→ **Problem to work on**: The expected answer is every line of the material that contains the word "October".

→ **Source material**:

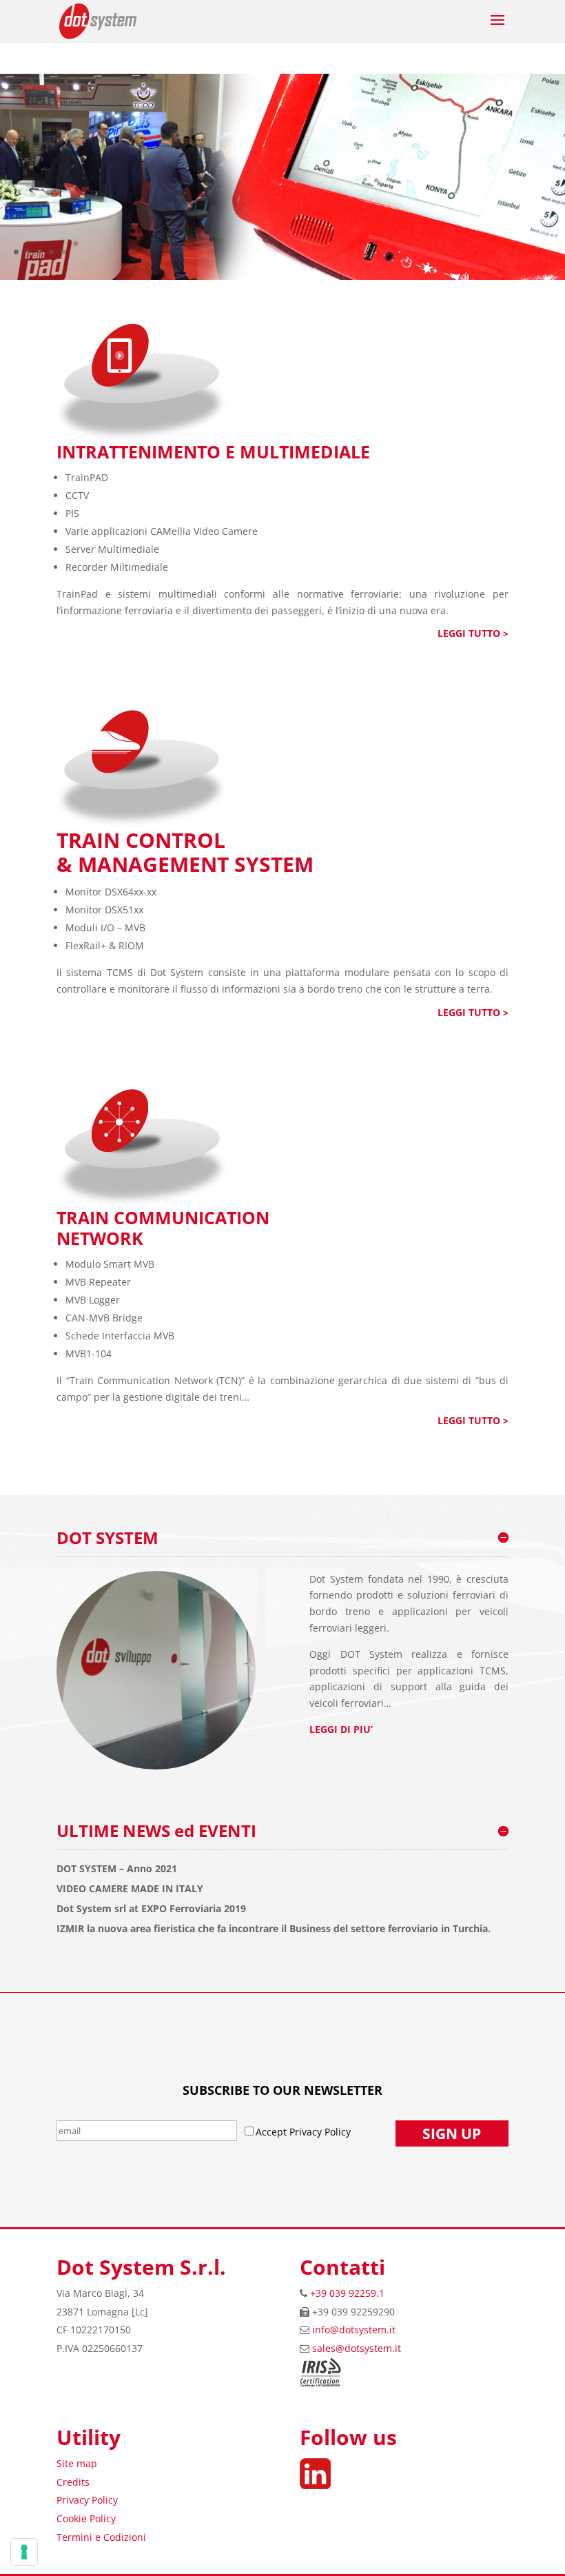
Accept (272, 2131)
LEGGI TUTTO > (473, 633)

---

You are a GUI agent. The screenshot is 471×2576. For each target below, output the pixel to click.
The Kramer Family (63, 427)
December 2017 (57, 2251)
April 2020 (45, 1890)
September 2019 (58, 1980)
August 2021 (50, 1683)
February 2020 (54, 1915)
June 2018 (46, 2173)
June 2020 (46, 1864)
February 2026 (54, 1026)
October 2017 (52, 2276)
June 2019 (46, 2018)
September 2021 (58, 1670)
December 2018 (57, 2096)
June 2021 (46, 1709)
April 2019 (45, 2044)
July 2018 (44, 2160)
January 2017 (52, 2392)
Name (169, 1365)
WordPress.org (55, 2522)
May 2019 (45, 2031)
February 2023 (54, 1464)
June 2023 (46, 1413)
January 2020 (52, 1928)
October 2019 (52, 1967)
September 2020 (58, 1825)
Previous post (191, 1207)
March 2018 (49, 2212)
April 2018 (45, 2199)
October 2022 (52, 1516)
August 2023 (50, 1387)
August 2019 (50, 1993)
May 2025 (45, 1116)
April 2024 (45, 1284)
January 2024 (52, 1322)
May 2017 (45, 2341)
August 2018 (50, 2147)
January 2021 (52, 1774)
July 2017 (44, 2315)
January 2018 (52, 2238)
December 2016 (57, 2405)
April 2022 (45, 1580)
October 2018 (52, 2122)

→ **Reply**:
October 2017 (52, 2276)
October 2019 (52, 1967)
October 2022 (52, 1516)
October 2018 (52, 2122)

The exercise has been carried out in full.